When I was growing up, I don't think I ever thought that I would be a "Mrs." I mean, I guess I assumed I would get married, but I thought I would be a "Ms." It just seemed more fair. If guys don't have something in front of their name that indicates their marital status, why should girls have one? After I was married, I think it felt a little silly to call myself "Mrs." Why should I have to differentiate myself from single friends and co-workers? Was it that important?
This wasn't really an issue until we moved here. In Tampa, no one called me "Mrs." Everyone just called me Maureen. At work, at school, at church. Now, much of my identity when I work (in the library and as a substitute in the classroom) is tied to that "Mrs." No one would know who I was outside of my attachment to Matt, the chorus teacher. In a school environment, I have to have some sort of honorarium (is that what it's called?) in front of my last name, and, because of my attachment to Matt, it has to be "Mrs." That's how I volunteer my name now. One particularly dark night as I was walking home from the library, a student mistook me for another student from a distance. "Carrie? Is that Carrie?" he called. "No." I called back. "Well, who is it?" he replied. "Mrs. -----*!" I called with a laugh, surprised that I have come to define myself in such a way.
On a side note, I also wasn't sure I would take my husband's last name. I liked my maiden name. It was unique and still fairly easy to spell. It was attached to my heritage and my family. Why should a girl have to give that up and not a guy?

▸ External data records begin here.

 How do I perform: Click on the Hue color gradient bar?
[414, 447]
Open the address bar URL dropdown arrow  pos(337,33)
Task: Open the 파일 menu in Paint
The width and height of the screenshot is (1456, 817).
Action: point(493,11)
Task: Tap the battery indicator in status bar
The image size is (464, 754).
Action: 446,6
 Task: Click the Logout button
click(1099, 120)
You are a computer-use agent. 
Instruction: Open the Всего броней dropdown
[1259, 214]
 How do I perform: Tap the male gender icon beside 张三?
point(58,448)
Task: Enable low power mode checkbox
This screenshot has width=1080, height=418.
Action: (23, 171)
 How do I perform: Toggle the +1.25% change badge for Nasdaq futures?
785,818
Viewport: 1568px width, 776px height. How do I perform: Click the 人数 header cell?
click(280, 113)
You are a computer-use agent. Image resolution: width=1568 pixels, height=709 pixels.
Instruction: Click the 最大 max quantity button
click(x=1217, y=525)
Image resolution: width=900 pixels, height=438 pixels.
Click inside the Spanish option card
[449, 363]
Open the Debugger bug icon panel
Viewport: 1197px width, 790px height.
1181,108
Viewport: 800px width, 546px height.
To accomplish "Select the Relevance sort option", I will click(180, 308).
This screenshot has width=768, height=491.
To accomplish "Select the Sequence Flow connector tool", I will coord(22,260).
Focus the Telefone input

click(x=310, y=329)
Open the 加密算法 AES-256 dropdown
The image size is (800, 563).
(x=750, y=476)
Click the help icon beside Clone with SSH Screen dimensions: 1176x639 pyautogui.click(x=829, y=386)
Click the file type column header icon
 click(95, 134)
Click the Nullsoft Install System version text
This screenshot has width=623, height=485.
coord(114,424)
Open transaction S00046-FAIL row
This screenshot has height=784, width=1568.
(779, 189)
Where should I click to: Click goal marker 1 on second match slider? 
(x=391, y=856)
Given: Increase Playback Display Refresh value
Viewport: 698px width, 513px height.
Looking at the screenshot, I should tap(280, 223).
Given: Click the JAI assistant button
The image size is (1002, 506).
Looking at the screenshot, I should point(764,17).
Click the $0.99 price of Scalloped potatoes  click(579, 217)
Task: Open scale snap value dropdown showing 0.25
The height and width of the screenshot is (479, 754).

I remember one of my third grade teachers telling us that when she and her husband got married, they picked a new last name for both of them. I thought that was pretty cool. Somehow, planning to keep my name became out of the question, probably because of how traditional Matt's family can be. A woman with a master's degree is kind of revolutionary and Matt's brother's ponytail will probably never be forgiven, so I certainly couldn't expect to be able to explain to them that I was not planning on becoming a -----*, as they assumed. So I turned my old name into my middle name, and maybe I'll weasel it into the kid's names too. (If we have kids. Someday, down the road.)
Life is what happens when you are making other plans, right? So I ended up married at 23, with a new name, and a big fat "Mrs." attached to the front. And deliriously happy about the whole thing.
Of course, Matt and I both wear wedding rings, and sometimes I wear my engagement ring. Clearly, I care for people to know I'm married. Taken. Attached. In love and loved in return.
Matt and I both looked at the pictures from the Valentine's Banquet and thought, Wow. We look old. Not in the sense that we are wrinkly or grey-haired. Just adult. Appropriate for a "Mrs.", I suppose. :-)
*Although, I 'm not sure much of anyone reads this blog besides family and friends, I've read enough stalker news reports to not want to list my real name.